§ **Short problem 1**:
Render this sentence from the submodule passage in Spanish: "Let $\Ic$ be a basis for the subspace $i_E(N_{E/F}k_n E)$."
§ **Short problem 2**:
Answer from the submodule passage:
(a) When $p=2$, what is $X$ set equal to?
(b) What is $Y^G$ equal to?
(c) For $p=2$, which sum equals $e$?
§ **Short problem 3**:
Pick up the submodule passage after its final sentence and carry the proof forward.

§ **Reading text**:
═══
If $p=2$, let $X=X_1$ be a submodule of $k_n E$ satisfying the
conditions of the preceding proposition.  If $p>2$, let
$X=X_1+X_2$ for $X_1$, $X_2$ satisfying the conditions of the
same.

\begin{proposition}\label{pr:y}
    $k_n E$ contains a submodule $Y$ independent from $X$
    such that
    \begin{itemize}
        \item $Y$ is a free $\Fp[G]$-module of rank
        \begin{equation*}
            y =
            \begin{cases}
            \dim_{\Fp} (N_{E/F}k_n E)/\{a\}\cdot k_{n-1}F, &p>2 \\
            \dim_{\F_2} (N_{E/F}k_n E)/\{a\}\cdot \ann_{k_{n-1}F}
            \{a,-1\}, &p=2
            \end{cases}
        \end{equation*}
    \item $Y^G = i_E N_{E/F}k_nE$
    \item if $p>2$, $\Upsilon_1 + \Upsilon_2 + y = e$
    \item if $p=2$, $\Upsilon_1 + y = e$
    \end{itemize}
\end{proposition}

\begin{proof}
    Let $\Ic$ be a basis for the subspace $i_E(N_{E/F}k_n E)$.
═══
§ **Data block**:
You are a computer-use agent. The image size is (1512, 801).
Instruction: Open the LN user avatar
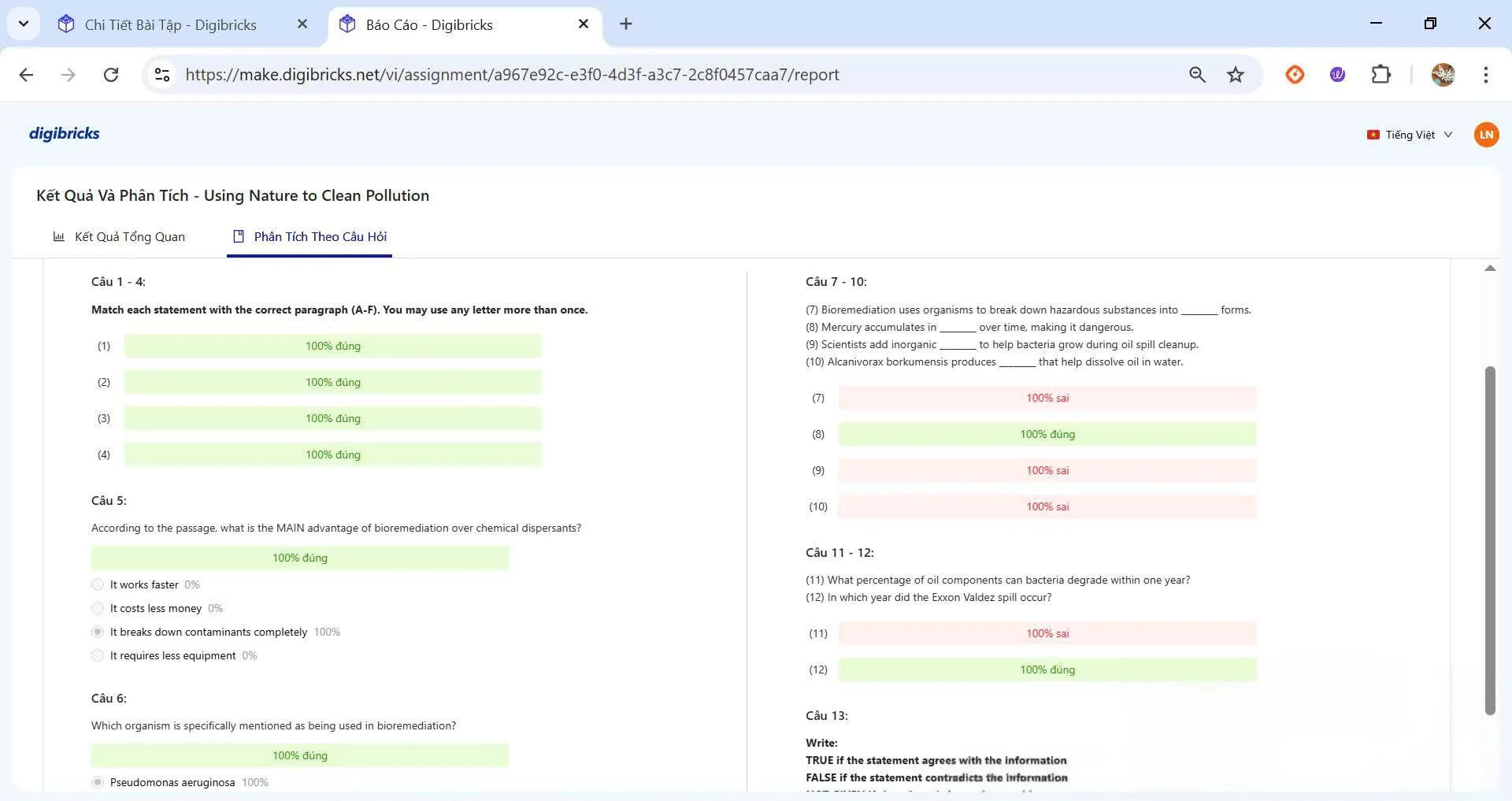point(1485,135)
═══
§ **Right answer 1**:
Sea $\Ic$ una base del subespacio $i_E(N_{E/F}k_n E)$.

§ **Right answer 2**:
(a) $X=X_1$
(b) $i_E N_{E/F}k_nE$
(c) $\Upsilon_1 + y$

§ **Right answer 3**:
    For each basis element $\bar y\in \Ic$, let $\alpha_y\in K_nE$
    satisfy $i_E(N_{E/F}\bar \alpha_y) = \bar y$.  Then $\langle
    \bar\alpha_y \rangle$ is a cyclic submodule of dimension $p$,
    hence isomorphic to $\Fp[G]$, with
    \begin{equation*}
        \langle \bar\alpha_y\rangle^G = (\sigma-1)^{p-1}\langle
        \bar\alpha_y\rangle = \langle N\bar\alpha_y\rangle
        = \langle \bar y\rangle.
    \end{equation*}
    Set
    \begin{equation*}
        Y = \sum_{\bar y\in \Ic} \langle \bar\alpha_y \rangle.
    \end{equation*}
    By Lemma~\ref{le:excl}, $Y=\oplus_{\bar y\in \Ic} \langle
    \bar \alpha_y \rangle$ and so $Y$ is a free $\Fp[G]$-module.
    Moreover,
    \begin{equation*}
        Y^G=(\sigma-1)^{p-1}Y=NY=\oplus_{\bar y\in \Ic}
        \langle \bar y\rangle = i_E(N_{E/F}k_n E).
    \end{equation*}

    Now the rank of $Y$ is equal to the dimension of
    $i_E(N_{E/F}k_n E)$, or
    \begin{equation*}
        \dim_{\Fp} (N_{E/F}k_n E) / \left((N_{E/F}k_n E) \cap
        \ker i_E\right).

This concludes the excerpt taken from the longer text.